Debt: Not only hurts your bank but also your love life, especially for men
Heavy debt is a turnoff in romantic relationships
Last Updated: 102 days ago
Pittsburgh Post-Gazette - Just as banks and other financial institutions shy away from people who have bad credit, a recent survey found that heavy debt also is a major turnoff in romantic relationships.
That's certainly food for thought as we approach another Valentine's Day.
Most women would dump a partner who racked up mountains of debt and either could not pay bills or had lied about being able to pay routine living expenses, they told researchers in a scientific, nationally representative poll of 1,000 U.S. adults.
Some 70 percent of women expressed that sentiment.
Men are more tolerant of partners with financial trouble and would not be so quick to end a relationship over money and debt issues. Only 37 percent of men in the survey commissioned by CreditCards.com said they would call off a relationship with someone deeply in debt.
"It has a lot to do with being trustworthy and open, and women place a higher value on openness and transparency within a relationship," said Ben Woolsey, director of marketing and research at Creditcards.com, an Austin, Texas-based credit-card-comparison company.
"Money and credit is a proxy for someone's trustworthiness and overall responsibility," he said. "How people handle it and value it is very central to someone's character."
Study after study has shown that financial matters are the No. 1 cause of divorce and marital stress. The CreditCards.com poll once again confirms that when financial troubles enter a relationship through the front door, love will often run out the back.
CreditCards.com commissioned Germany-based GFK Roper to survey 500 adult men and 500 women between Jan. 11 and Jan. 13 by telephone.
The survey also asked respondents if they would stop seeing someone with a criminal record.

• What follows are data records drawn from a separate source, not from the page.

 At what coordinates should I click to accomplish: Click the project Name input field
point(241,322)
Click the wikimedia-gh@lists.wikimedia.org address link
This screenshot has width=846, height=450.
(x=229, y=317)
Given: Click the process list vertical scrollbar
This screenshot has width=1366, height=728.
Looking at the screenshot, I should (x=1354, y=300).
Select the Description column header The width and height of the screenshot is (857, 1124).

Seventy percent of women said they would. Again, men did not feel as strongly -- 60 percent would have problems being in a romantic relationship with someone who had been on the wrong side of the law.

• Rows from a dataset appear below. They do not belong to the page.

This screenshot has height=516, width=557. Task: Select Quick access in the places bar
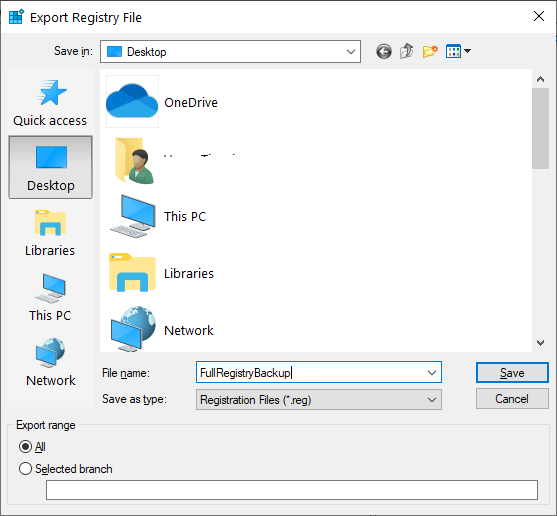click(x=50, y=103)
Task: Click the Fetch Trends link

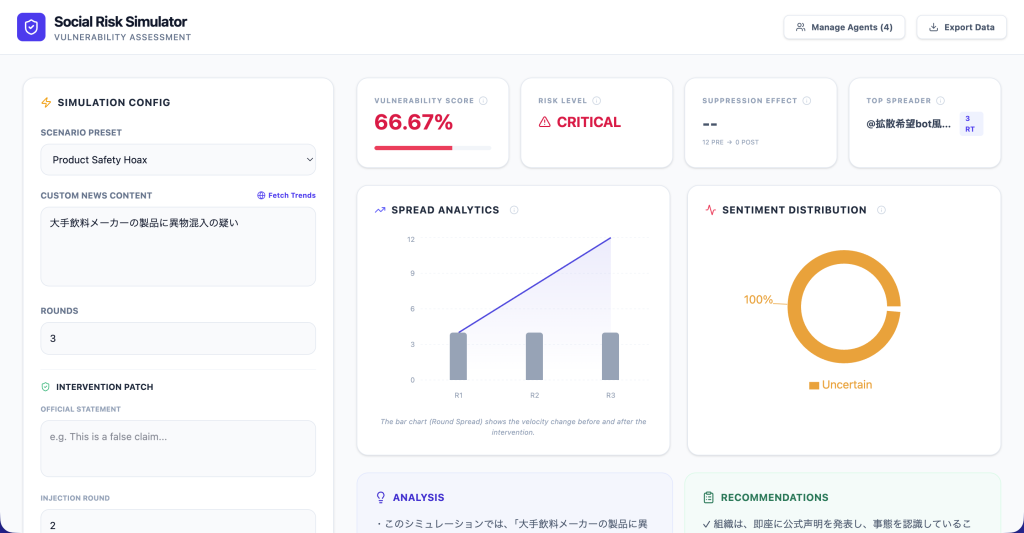Action: tap(286, 195)
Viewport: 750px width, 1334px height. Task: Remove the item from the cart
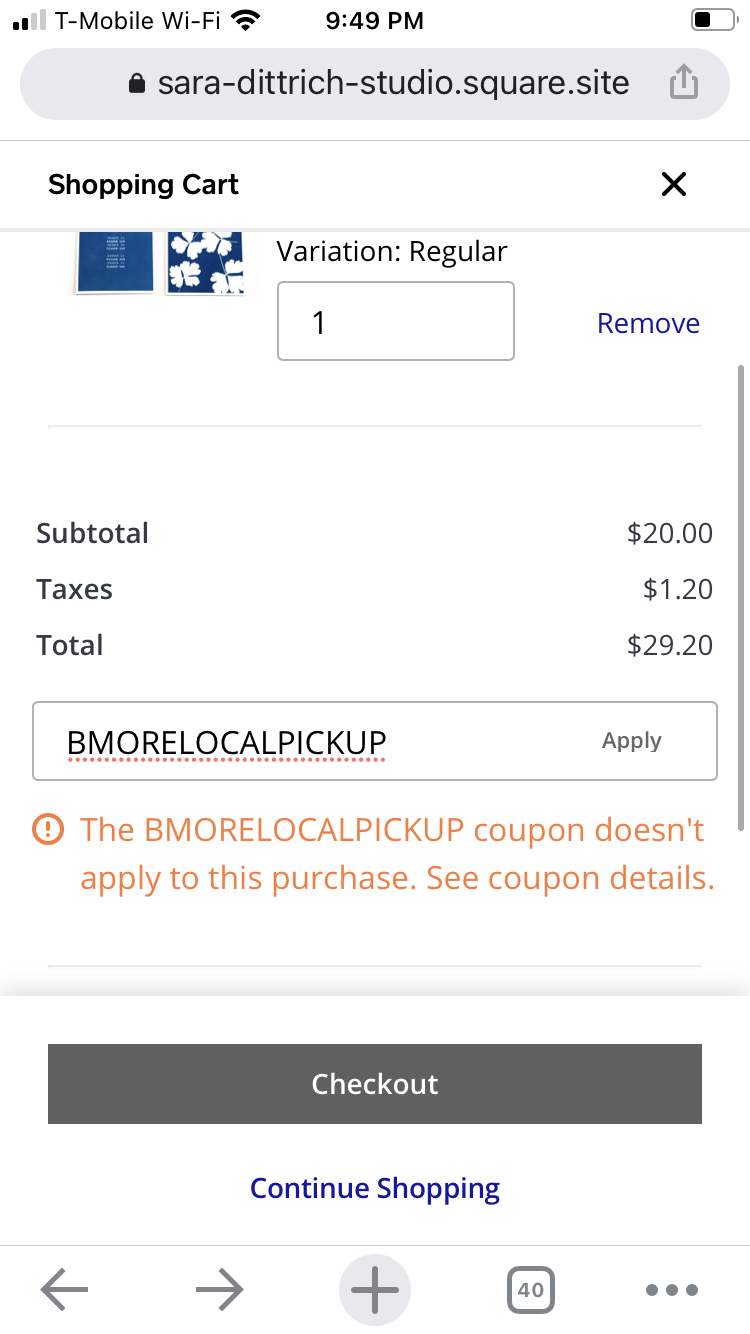click(648, 323)
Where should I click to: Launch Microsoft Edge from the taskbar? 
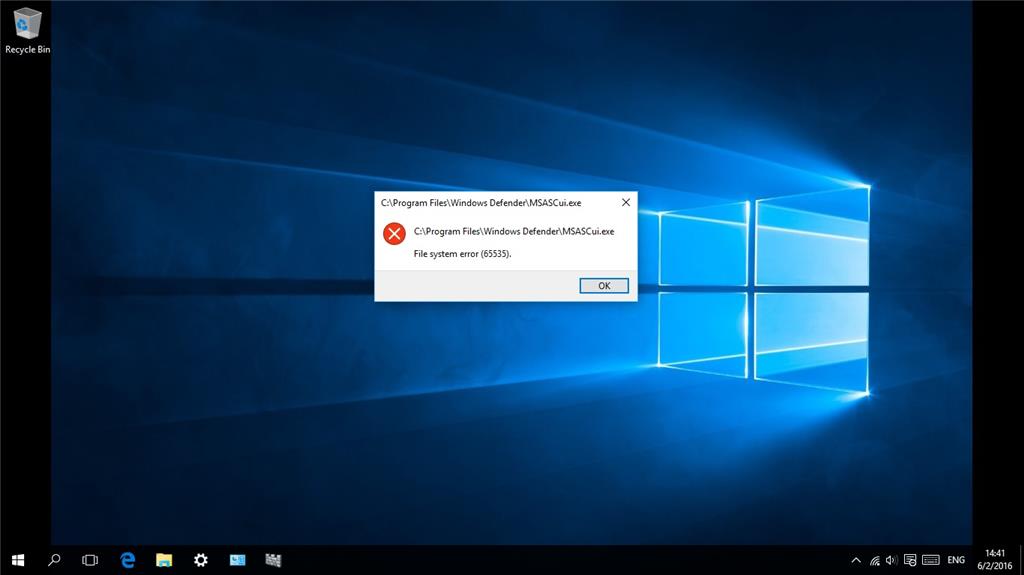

Overall, 53 percent of those surveyed believe the statement "a partner with debt is a turnoff." More women (57 percent) feel this way than men do, but 48 percent of men also are not inclined to jump into a relationship with an indebted partner.
Women also felt more strongly about knowing their partner's credit score -- 57 percent -- before falling head over heels in love. But 47 percent of men also agreed that before they get serious with someone, they would like to know that person's credit score.
"For a relationship to thrive," Woolsey said, "partners must tell the truth about money and handle it responsibl y."